(Word and element pointing entries)
* * * *

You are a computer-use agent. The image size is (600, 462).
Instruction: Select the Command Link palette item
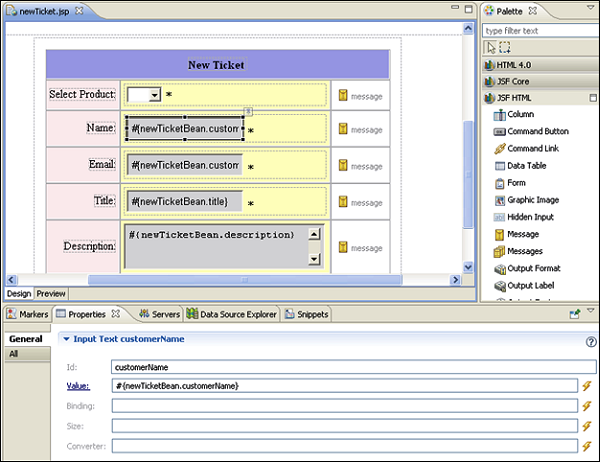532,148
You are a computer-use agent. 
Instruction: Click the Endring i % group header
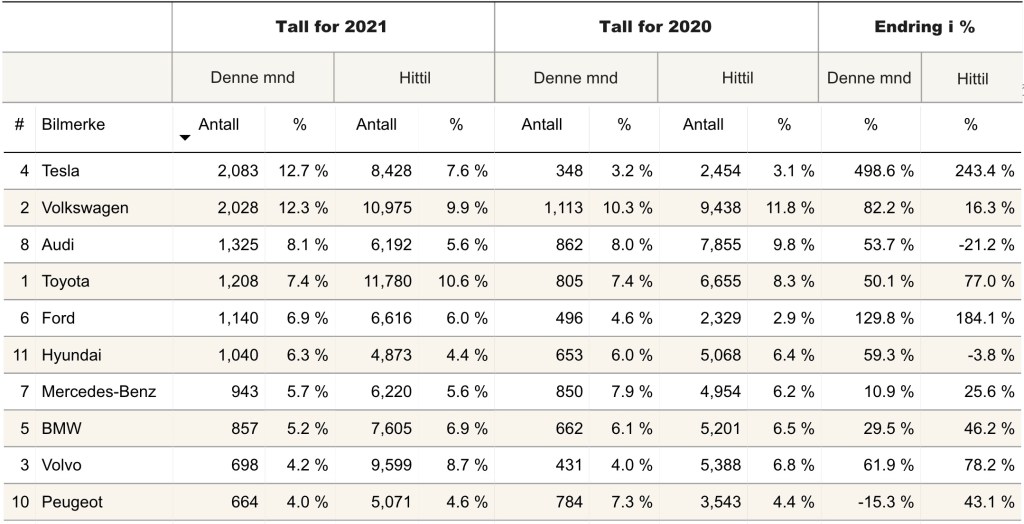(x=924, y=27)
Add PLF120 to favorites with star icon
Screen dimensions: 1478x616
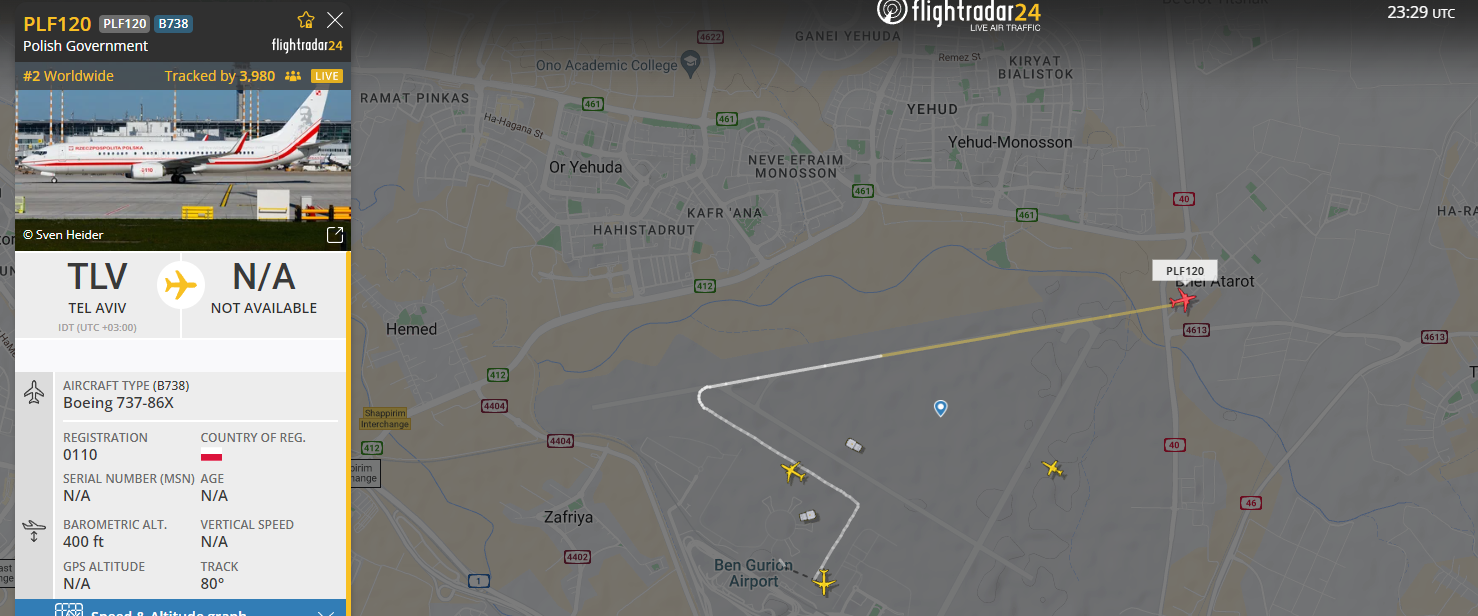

* * * *

## [Your task]
Rewrite all of the records, switching "agent" to "assistant" and changing nothing else. Leave the pictures out.

## [Full response]
You are a computer-use assistant. The image size is (600, 462).
Instruction: Select the Command Link palette item
532,148
You are a computer-use assistant. 
Instruction: Click the Endring i % group header
(x=924, y=27)
Add PLF120 to favorites with star icon
Screen dimensions: 1478x616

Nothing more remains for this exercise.